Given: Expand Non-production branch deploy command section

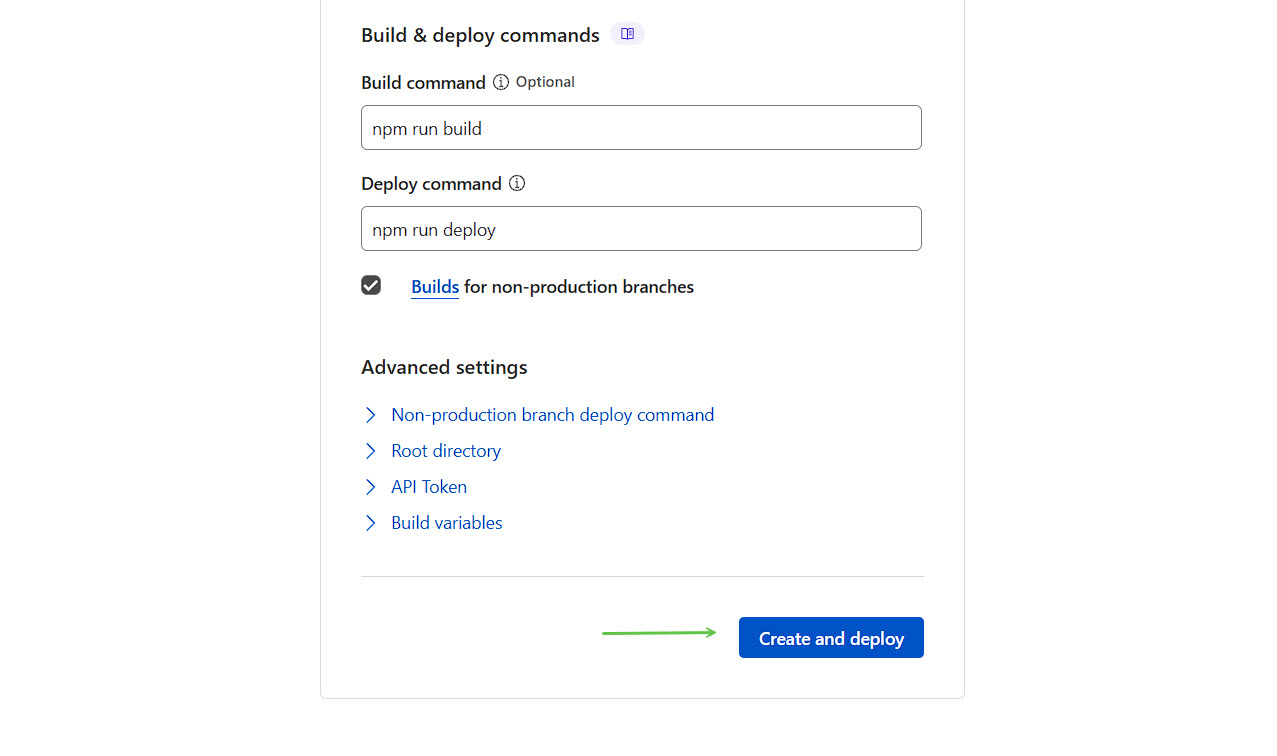Looking at the screenshot, I should (x=552, y=415).
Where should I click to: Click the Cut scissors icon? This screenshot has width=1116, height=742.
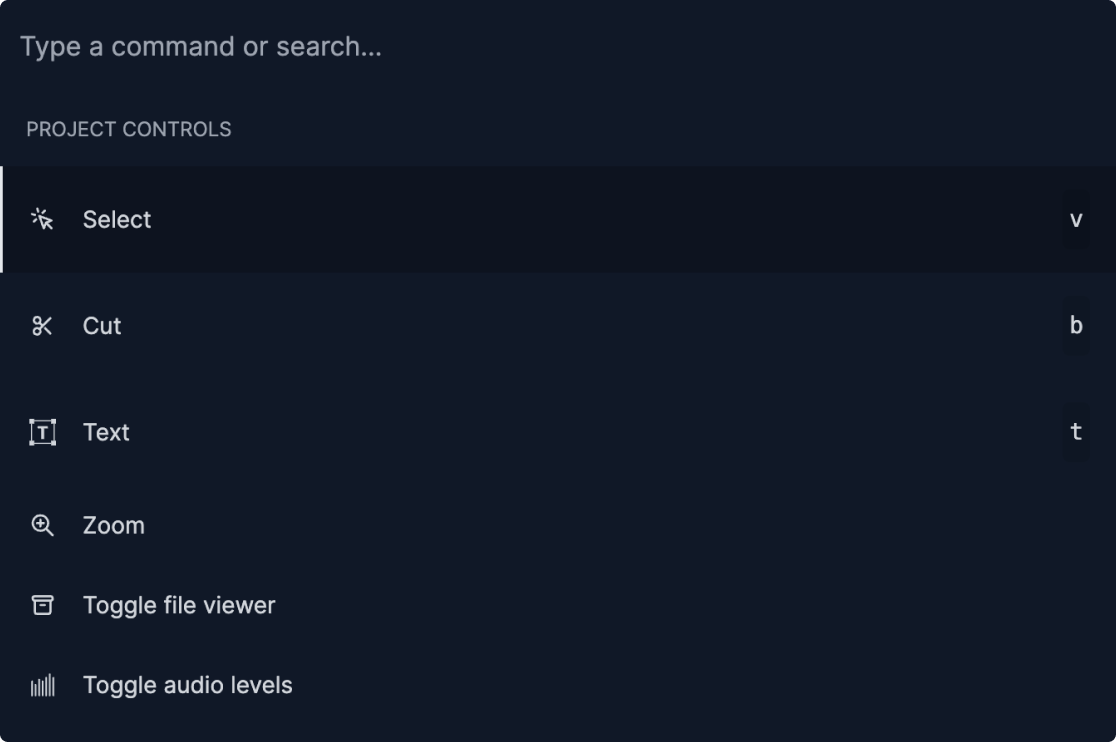(42, 326)
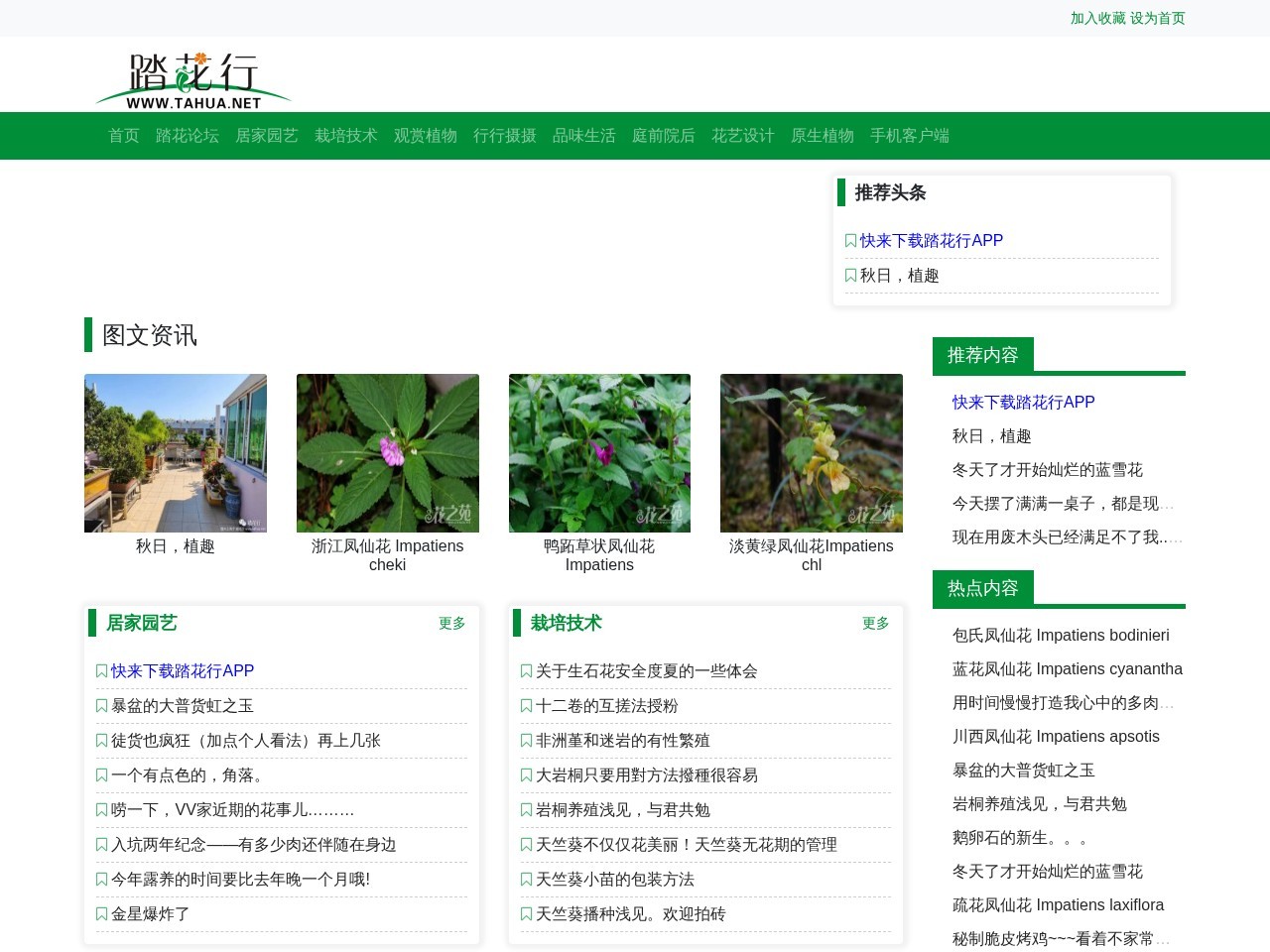This screenshot has height=952, width=1270.
Task: Open the 踏花论坛 menu item
Action: click(189, 136)
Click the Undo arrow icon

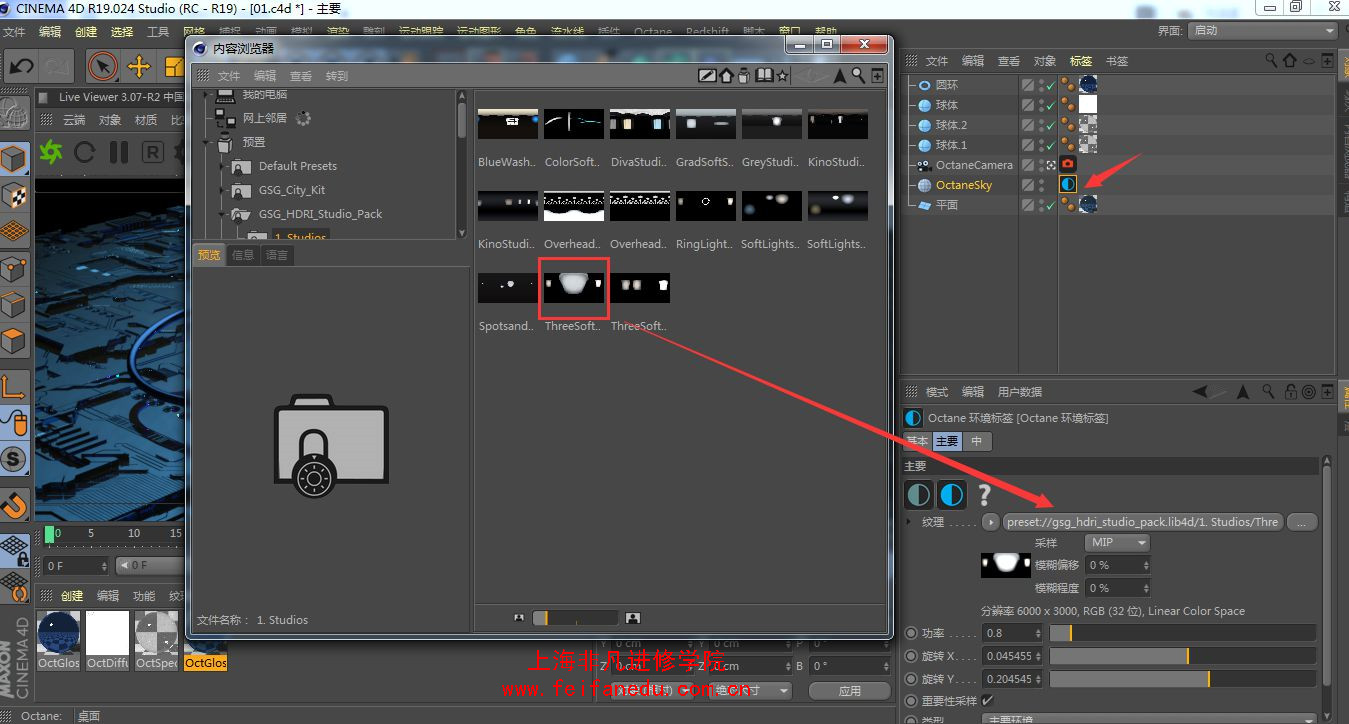(20, 67)
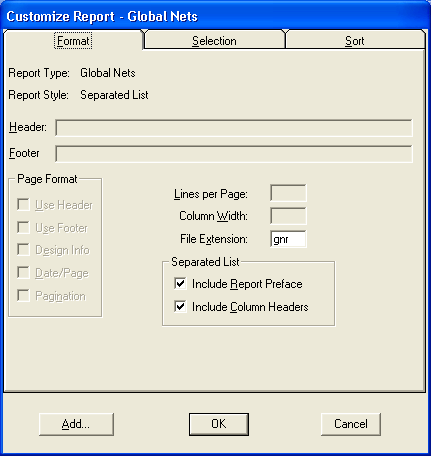The width and height of the screenshot is (431, 456).
Task: Toggle the Use Footer checkbox
Action: tap(23, 228)
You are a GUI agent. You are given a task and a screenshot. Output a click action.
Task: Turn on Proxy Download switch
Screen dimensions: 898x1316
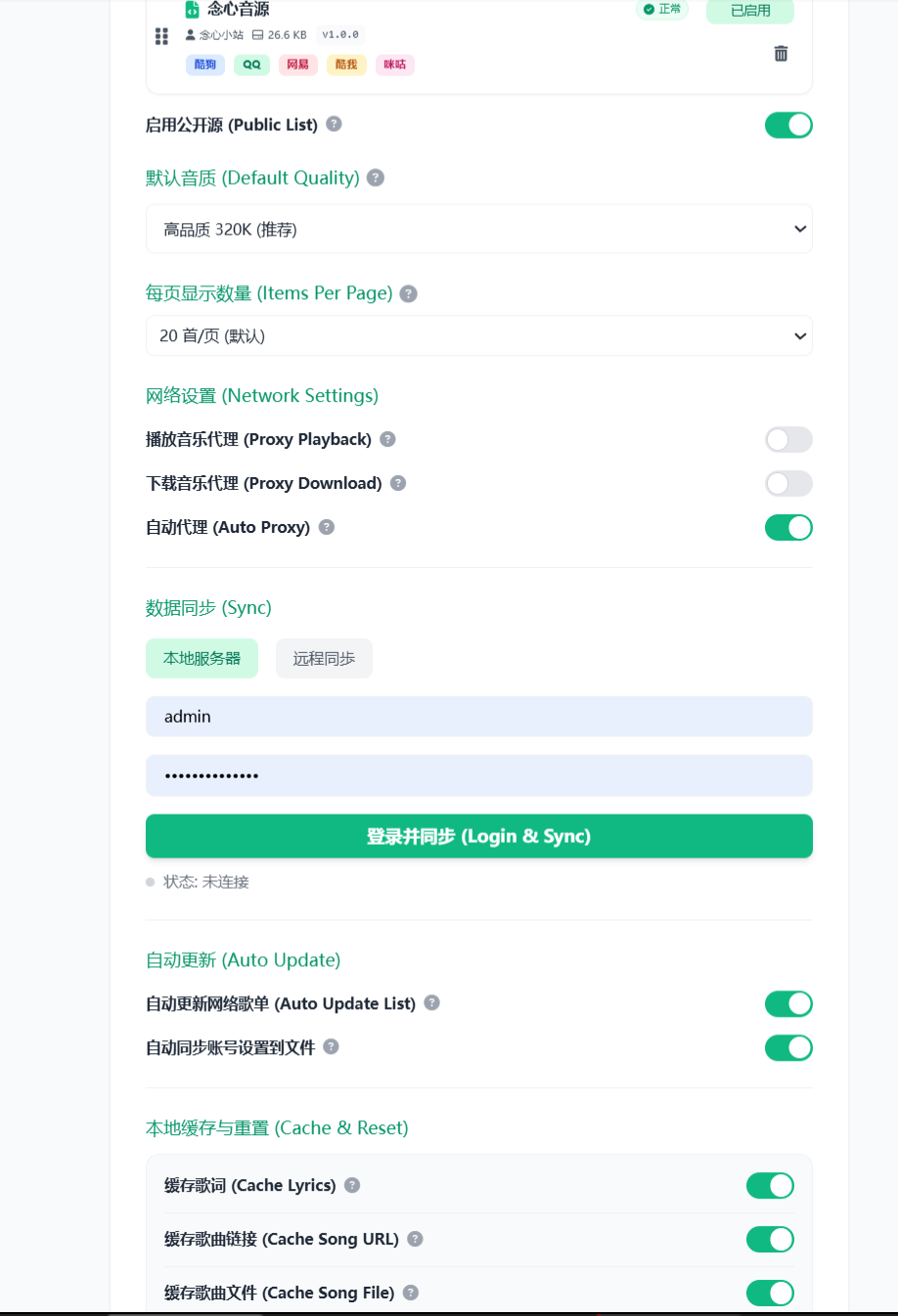point(788,484)
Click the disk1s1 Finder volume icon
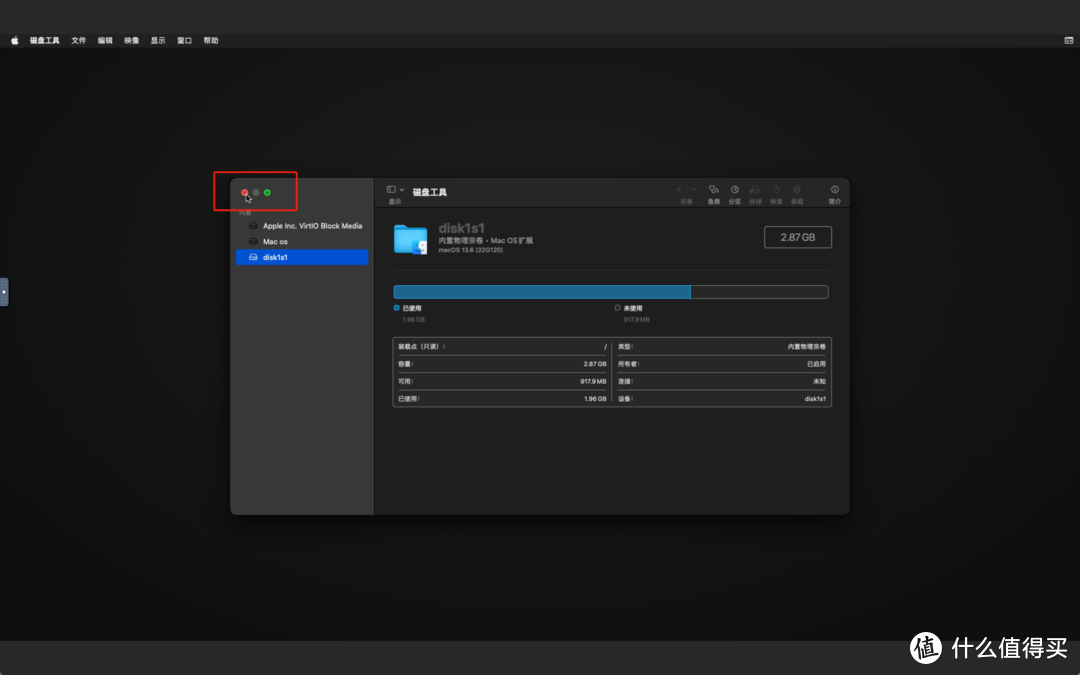The image size is (1080, 675). 411,239
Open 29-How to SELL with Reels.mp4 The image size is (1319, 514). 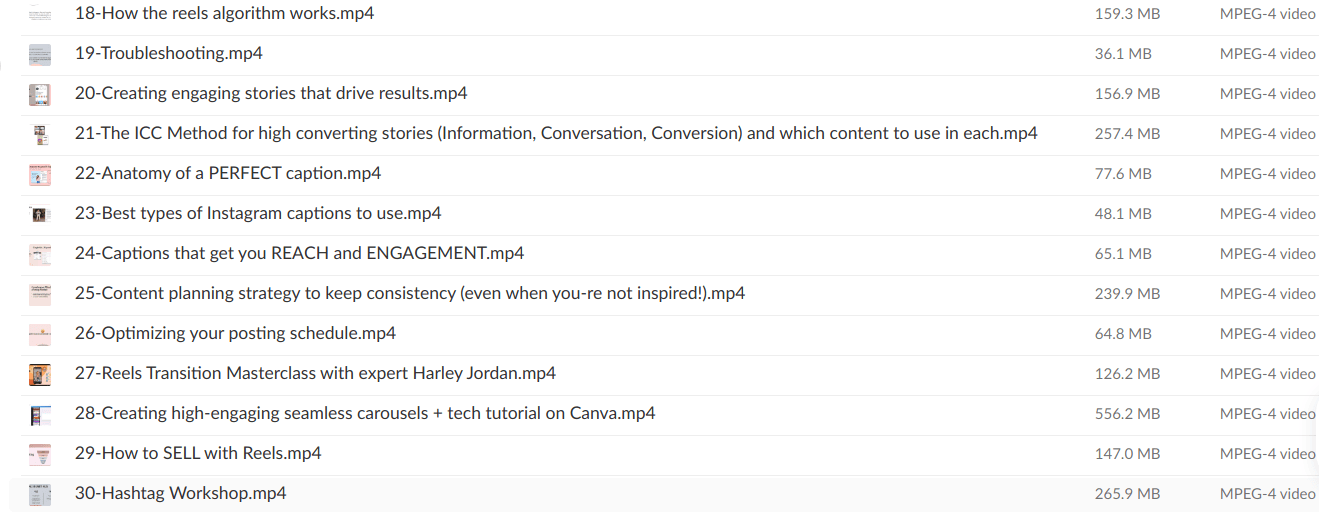pyautogui.click(x=198, y=454)
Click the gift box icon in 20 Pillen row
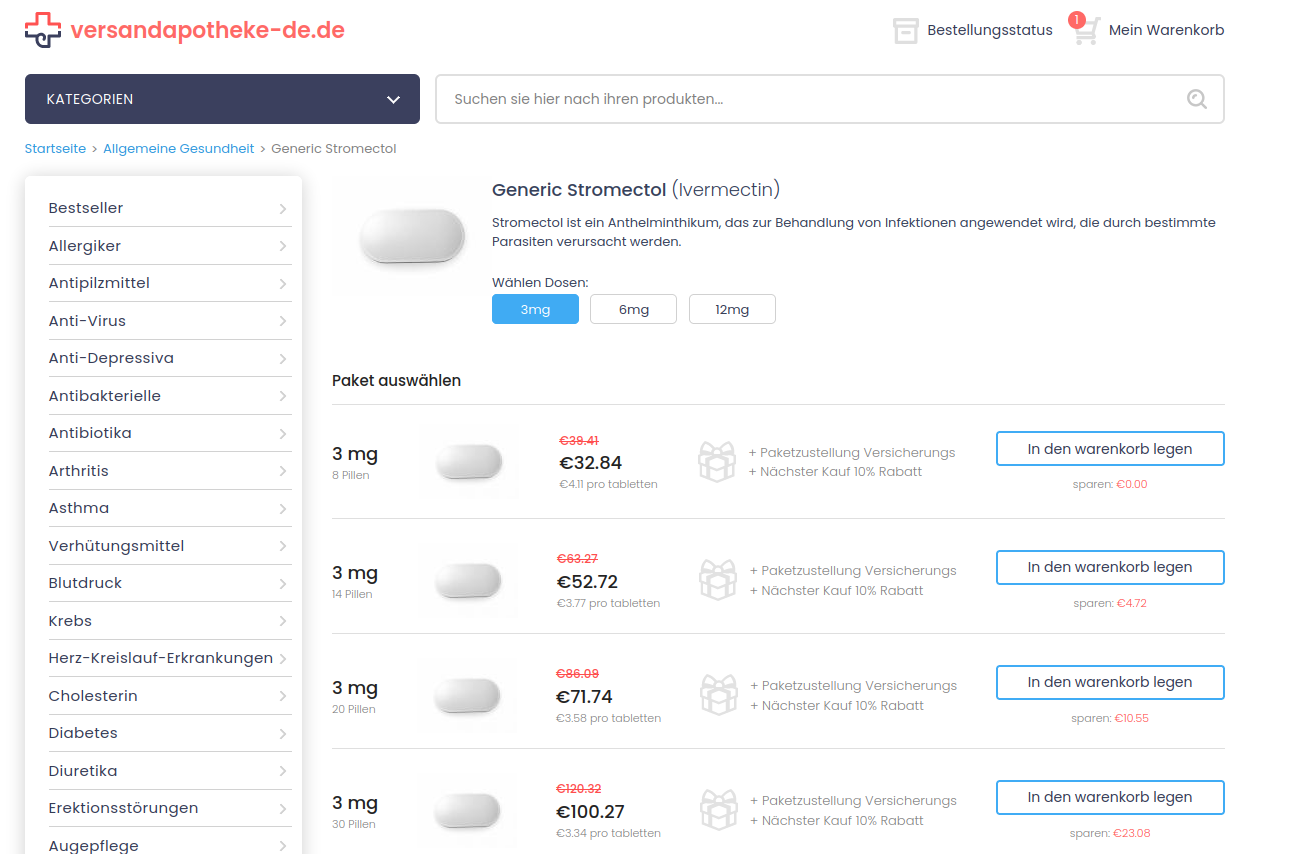Viewport: 1304px width, 854px height. click(x=718, y=695)
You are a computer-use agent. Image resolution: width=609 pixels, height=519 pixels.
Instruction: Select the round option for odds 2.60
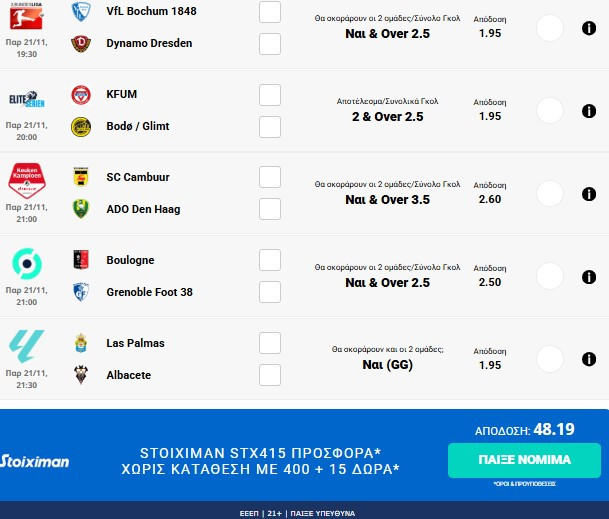pyautogui.click(x=550, y=193)
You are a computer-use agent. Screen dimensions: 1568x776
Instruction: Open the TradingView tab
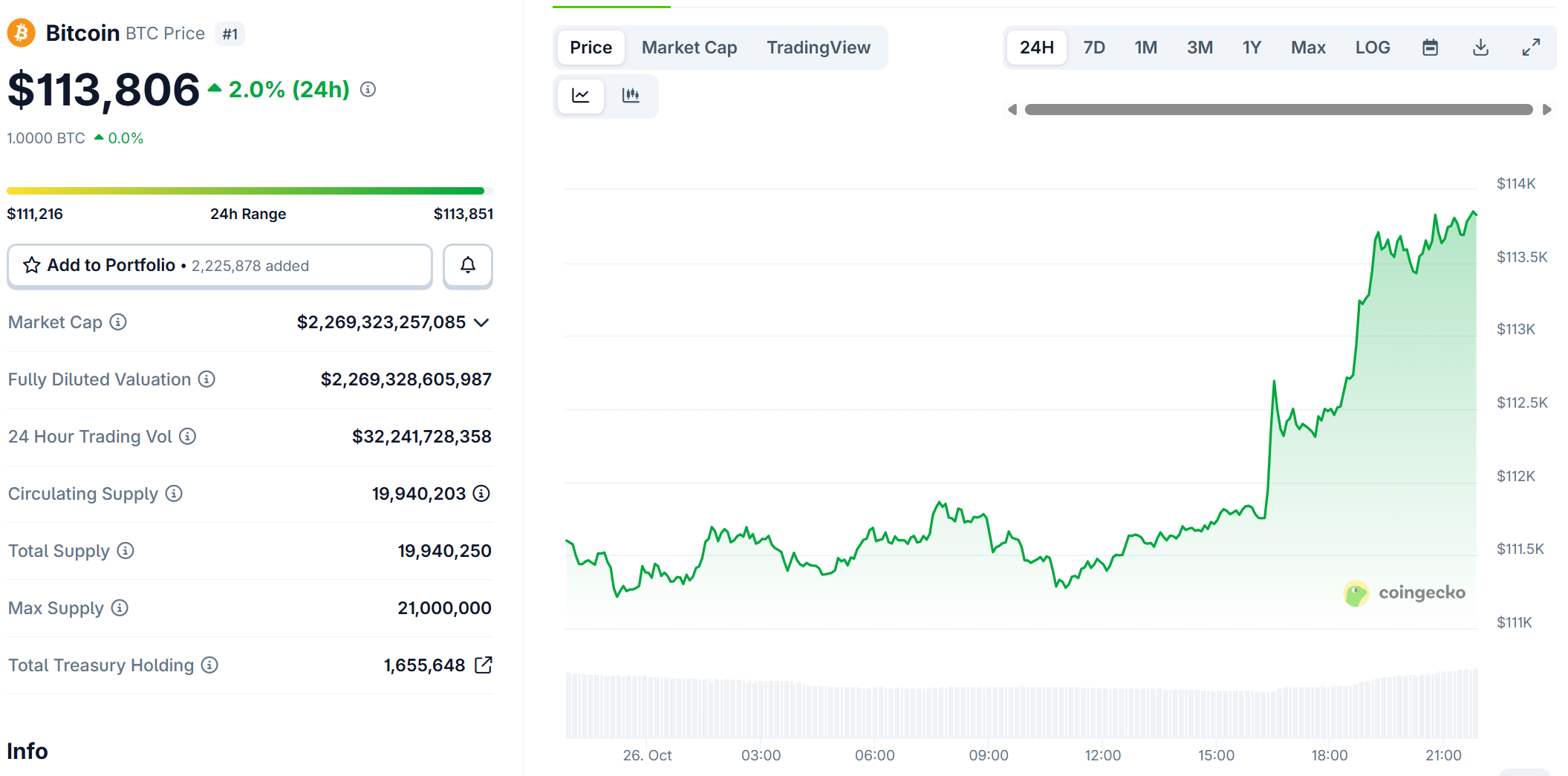[x=818, y=48]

§ §

WORK TO COMPLETE> Note down each line above where the word "computer" occurs.

OUTPUT OF THE EXERCISE>
You are a computer-use agent. Image resolution: width=609 pixels, height=519 pixels.
You are a computer-use agent. Screen dimensions: 1568x776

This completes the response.